Fraud vitiates all acts, and this as well as others. But when the officer acts with a fraudulent purpose, to the injury of the tax payer, the latter may be relieved from the effects of the fraud. And when the officer assesses and values property exempt from taxation he acts without authority, and all of his acts in excess of his power are void. It was the manifest intention of the people, in ratifying the constitution, to make the action of the assessing officers final; and there are cogent reasons for the provision. If a party were allowed to contest the valuation of the property in the courts, after the books are returned, the tax extended and the warrant issued for its collection, the same thing could be done before the extension of the tax and the issuing of the warrant. And if every tax payer might appeal to the courts, either before or after the warrant comes to the hands of the collector, the greater portion of the revenue could be tied up and delayed for years, and the very existence of the government endangered, as its life depends upon the requisite amount of revenue for its support.
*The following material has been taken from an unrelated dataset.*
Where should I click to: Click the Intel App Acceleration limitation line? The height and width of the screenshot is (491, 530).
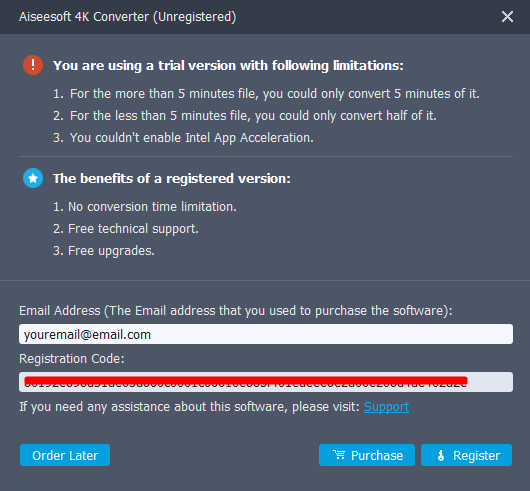coord(183,138)
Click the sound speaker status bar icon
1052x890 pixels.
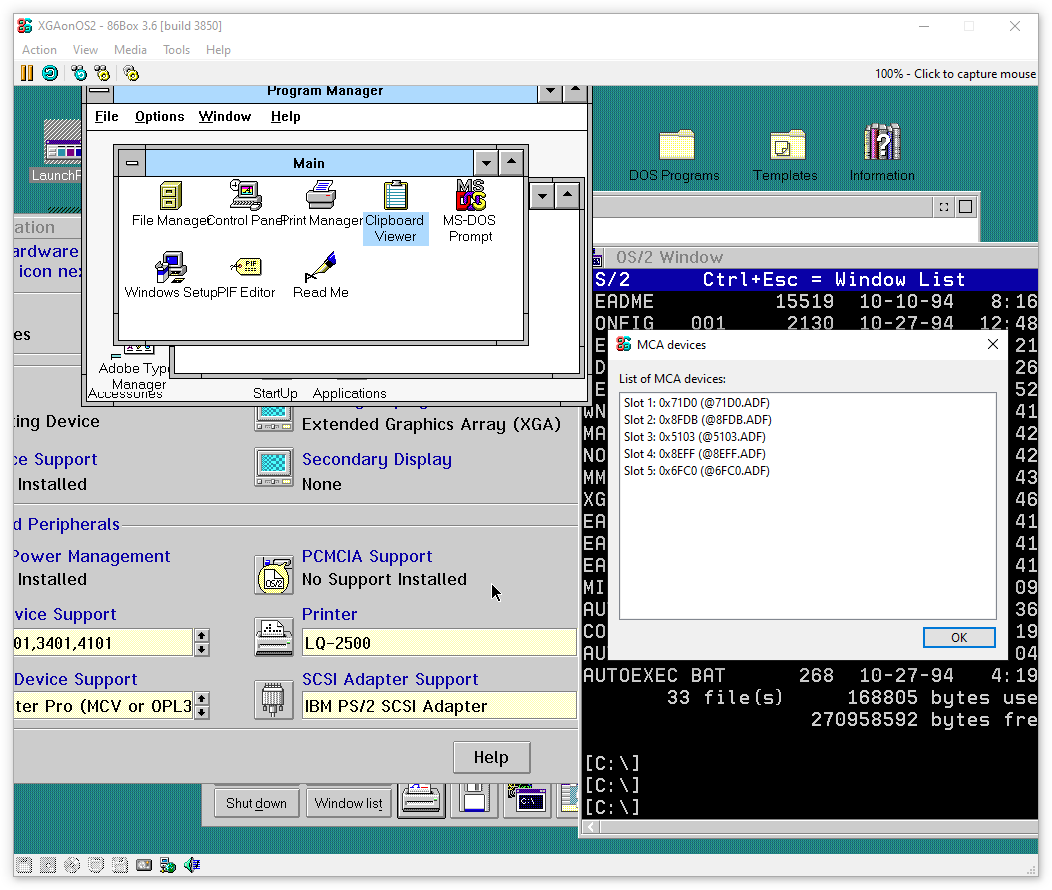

For the purpose of preventing such delays and hazards this provision was, no doubt, inserted. In most governments such delays are not permitted in the laying and collecting their revenue, and such a policy would seem to be imperatively demanded. Nor does the fact that taxes are high, and in many instances oppressive, change the principle. An extravagant and wasteful administration of government does not at all change the principle. The taxes are levied and collected to meet the expenses of general and local government, all of which are under the control of the people.

They elect their officers, who inaugurate the policies of their government, and they know that a lavish expenditure of public money, or the creation of large State or local municipal debts, compels the imposition of heavy taxes to meet the expense. Again, they elect the officers who make these assessments, and it is for them to select men of intelligence, capacity and integrity for the purpose. If the people or their officers create debts, or adopt...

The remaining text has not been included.